Panel Paper: Social and Emotional Learning Services and Child Outcomes in Third Grade: Evidence From a Cohort of Head Start Participants

Saturday, November 9, 2013 : 1:45 PM
Scott (Westin Georgetown)

*Names in bold indicate Presenter

Fuhua Zhai, SUNY Stony Brook University, C. Cybele Raver, New York University and Stephanie Jones, Harvard University
In the past decade, a variety of universal school-based social and emotional learning (SEL) programs have been designed to help improve children's social-emotional and cognitive skills. Recently there has been rapid expansion in the implementation of SEL services in elementary schools. This effort has been driven by the increasing recognition that the most effective interventions do not focus on academic instruction or risk alone, but take an integrative, holistic approach to provide more coordinated, sustained, and systematic services that are universal and school-based. Evidence on the effects of SEL programs has been mixed in the literature. In addition, few studies on this topic have directly focused on low-income children who attended high-quality early childhood interventions such as Head Start.

This study examines whether SEL services are associated with children's outcomes in third grade using data from a longitudinal follow-up study of children (n = 414) originally enrolled in a clustered randomized controlled trial (RCT) when they were in Head Start in disadvantaged neighborhoods in Chicago.
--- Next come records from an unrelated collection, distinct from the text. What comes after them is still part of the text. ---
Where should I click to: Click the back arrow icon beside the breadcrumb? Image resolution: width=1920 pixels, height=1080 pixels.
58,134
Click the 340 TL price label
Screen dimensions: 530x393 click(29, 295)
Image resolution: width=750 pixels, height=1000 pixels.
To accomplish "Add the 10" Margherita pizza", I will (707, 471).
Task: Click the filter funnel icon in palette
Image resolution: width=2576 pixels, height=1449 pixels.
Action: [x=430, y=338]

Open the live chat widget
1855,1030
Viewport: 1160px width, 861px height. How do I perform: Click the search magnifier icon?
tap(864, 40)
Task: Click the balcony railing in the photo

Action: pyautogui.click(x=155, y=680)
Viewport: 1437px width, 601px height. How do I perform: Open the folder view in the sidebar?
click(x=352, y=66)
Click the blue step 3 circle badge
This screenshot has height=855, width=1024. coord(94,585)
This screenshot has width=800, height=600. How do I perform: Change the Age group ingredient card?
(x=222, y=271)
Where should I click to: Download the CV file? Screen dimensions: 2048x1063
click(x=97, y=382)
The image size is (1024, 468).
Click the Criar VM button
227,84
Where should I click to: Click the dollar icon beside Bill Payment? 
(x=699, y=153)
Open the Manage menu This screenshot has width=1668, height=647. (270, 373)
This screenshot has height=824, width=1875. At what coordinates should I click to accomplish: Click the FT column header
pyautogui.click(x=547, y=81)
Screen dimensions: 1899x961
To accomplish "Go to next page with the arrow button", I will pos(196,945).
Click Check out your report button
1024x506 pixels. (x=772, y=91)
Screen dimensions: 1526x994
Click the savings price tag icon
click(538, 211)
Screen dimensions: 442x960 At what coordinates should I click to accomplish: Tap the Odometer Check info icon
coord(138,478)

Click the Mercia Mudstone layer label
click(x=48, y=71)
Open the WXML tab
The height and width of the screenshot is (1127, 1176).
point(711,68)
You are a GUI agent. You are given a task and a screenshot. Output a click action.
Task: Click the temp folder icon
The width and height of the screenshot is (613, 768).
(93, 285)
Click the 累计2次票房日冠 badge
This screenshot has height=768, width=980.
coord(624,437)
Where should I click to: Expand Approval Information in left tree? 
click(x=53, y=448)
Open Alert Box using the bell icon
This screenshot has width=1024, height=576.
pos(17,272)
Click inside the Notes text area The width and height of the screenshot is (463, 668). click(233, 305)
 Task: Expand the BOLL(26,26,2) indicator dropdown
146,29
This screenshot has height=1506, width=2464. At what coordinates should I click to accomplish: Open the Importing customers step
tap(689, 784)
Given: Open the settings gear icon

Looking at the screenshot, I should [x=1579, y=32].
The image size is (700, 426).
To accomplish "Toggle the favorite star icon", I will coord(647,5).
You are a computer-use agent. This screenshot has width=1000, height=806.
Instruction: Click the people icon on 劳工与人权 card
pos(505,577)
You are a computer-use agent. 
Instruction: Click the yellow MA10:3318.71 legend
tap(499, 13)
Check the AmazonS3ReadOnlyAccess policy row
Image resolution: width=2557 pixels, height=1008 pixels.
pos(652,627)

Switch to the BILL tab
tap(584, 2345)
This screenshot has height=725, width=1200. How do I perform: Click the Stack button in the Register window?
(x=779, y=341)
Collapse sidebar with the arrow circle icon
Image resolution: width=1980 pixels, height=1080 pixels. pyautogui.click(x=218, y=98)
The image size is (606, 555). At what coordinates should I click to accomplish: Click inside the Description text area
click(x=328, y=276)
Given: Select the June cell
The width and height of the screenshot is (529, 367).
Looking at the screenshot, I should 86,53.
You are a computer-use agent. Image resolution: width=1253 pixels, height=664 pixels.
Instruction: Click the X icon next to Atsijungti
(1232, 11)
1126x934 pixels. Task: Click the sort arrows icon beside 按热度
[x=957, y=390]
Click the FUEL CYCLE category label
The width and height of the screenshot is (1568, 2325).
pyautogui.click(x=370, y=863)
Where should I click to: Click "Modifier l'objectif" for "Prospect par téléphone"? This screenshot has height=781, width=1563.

Illinois was the first state that passed legislation in 2003 to require every school district develop a plan for implementing SEL programs and incorporate SEL skills as part of student learning standard. All children in third grade survey lived in Chicago or other areas in Illinois. Six types of SEL activities were reported by teachers and used as a rough proxy for children's greater versus lower exposure to SEL curricula in their schools, including classroom management, violence prevention, social-emotional development, character education, tolerance/diversity, and risk prevention.

This study takes advantage of pairwise matching in the RCT design to compare children who attended similar Head Start programs at baseline but received different doses of SEL services in third grade. Three-level hierarchical linear modeling (HLM) is conducted to account for clustering in the RCT design wherein children were nested within classrooms that were nested in Head Start sites. To capture the associations between SEL services and children's outcomes across these multiple developmental domains, we adopt several sets of measures widely used in large-scale surveys and small clinical trials. These measures include social-emotional (i.e., social skills, child-teacher relationship, and impulsiveness) and academic outcomes (i.e., language, literacy and mathematic skills).

We find that SEL services are associated with improvement of children's social-emotional and cognitive skills in third grade. The weekly/daily use of one additional type (out of six types) of SEL activities is associated with increased social skills (effect size 0.06-0.11), student-teacher relationship quality (effect size 0.12-0.16), and cognitive skills (effect size 0.06), and reduced impulsiveness (effect size -0.09 to -0.06). In other words, if children receive the average 3 types of SEL activities, the effect sizes would be 0.18-0.48 on social-emotional and cognitive skills and -0.18 to -0.27 on impulsiveness. These results are consistent with the findings from recent meta-analyses and randomized evaluations of individual SEL programs.

The findings can provide important implications for policymakers and help them make decisions on allocating scarce public funds to continuing enrichment programs such as SEL services, especially for low-income children.